> _Texto proporcionado_
------
TEXTO DEL INDIO SEATTLE AL PRESIDENTE DE EEUU.
( Carta de Seattle, jefe de la tribu Suwamish al presidente
de los Estados Unidos, Mr. Franklin Pierce, el año 1855,
como respuesta a su oferta de compra de las tierras
Suwamish.)
El gran caudillo de Washington ha ordenado hacernos
saber que nos quiere comprar las tierras. El gran caudillo nos
ha mandado también palabras de amistad y de buena voluntad.
Apreciamos mucho esta delicadeza porque conocemos la poca
falta que le hace nuestra amistad. Queremos considerar su
ofrecimiento, pues sabemos que si no lo hiciéramos, pueden
venir los hombres de piel blanca a tomarnos las tierras con sus
armas de fuego. Que el gran caudillo de Washington confíe en
la palabra del líder Seattle con la misma certidumbre que
espera la vuelta de las estaciones. Mis palabras son inmutables
como estrellas.
¿Como podéis comprar o vender el cielo o el calor de la
tierra? Se nos hace extraña esta idea. No son nuestros el frescor
del aire ni los reflejos del agua. ¿Cómo podrían ser comprados?
------
> _Información proporcionada_

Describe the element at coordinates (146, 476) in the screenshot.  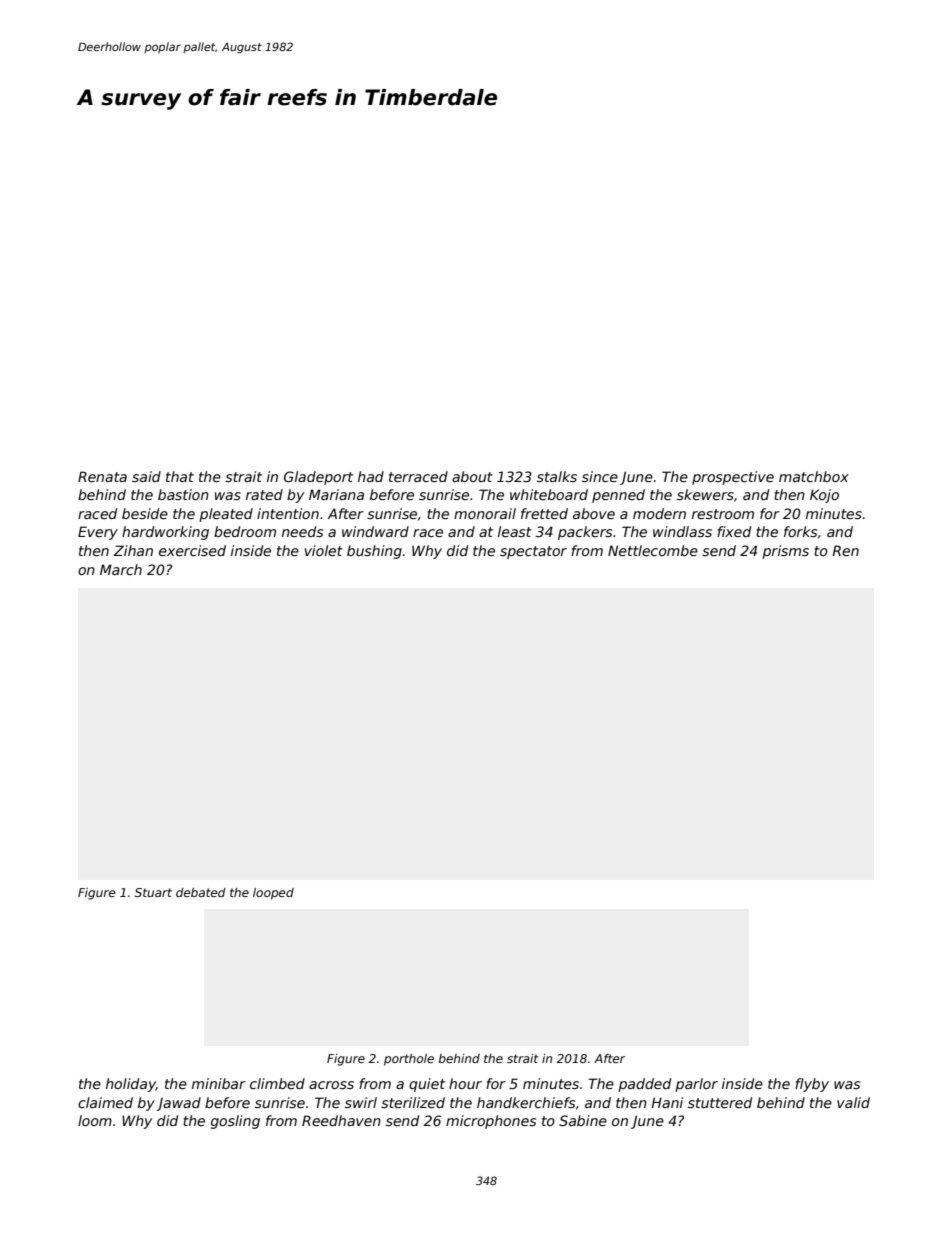
I see `said` at that location.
------
Repite, por favor, sin ningún cambio todo el pasaje del texto proporcionado que va desde "El gran caudillo de Washington ha" hasta "podrían ser comprados?". El listado es material aparte, sin relación con el texto proporcionado.

El gran caudillo de Washington ha ordenado hacernos
saber que nos quiere comprar las tierras. El gran caudillo nos
ha mandado también palabras de amistad y de buena voluntad.
Apreciamos mucho esta delicadeza porque conocemos la poca
falta que le hace nuestra amistad. Queremos considerar su
ofrecimiento, pues sabemos que si no lo hiciéramos, pueden
venir los hombres de piel blanca a tomarnos las tierras con sus
armas de fuego. Que el gran caudillo de Washington confíe en
la palabra del líder Seattle con la misma certidumbre que
espera la vuelta de las estaciones. Mis palabras son inmutables
como estrellas.
¿Como podéis comprar o vender el cielo o el calor de la
tierra? Se nos hace extraña esta idea. No son nuestros el frescor
del aire ni los reflejos del agua. ¿Cómo podrían ser comprados?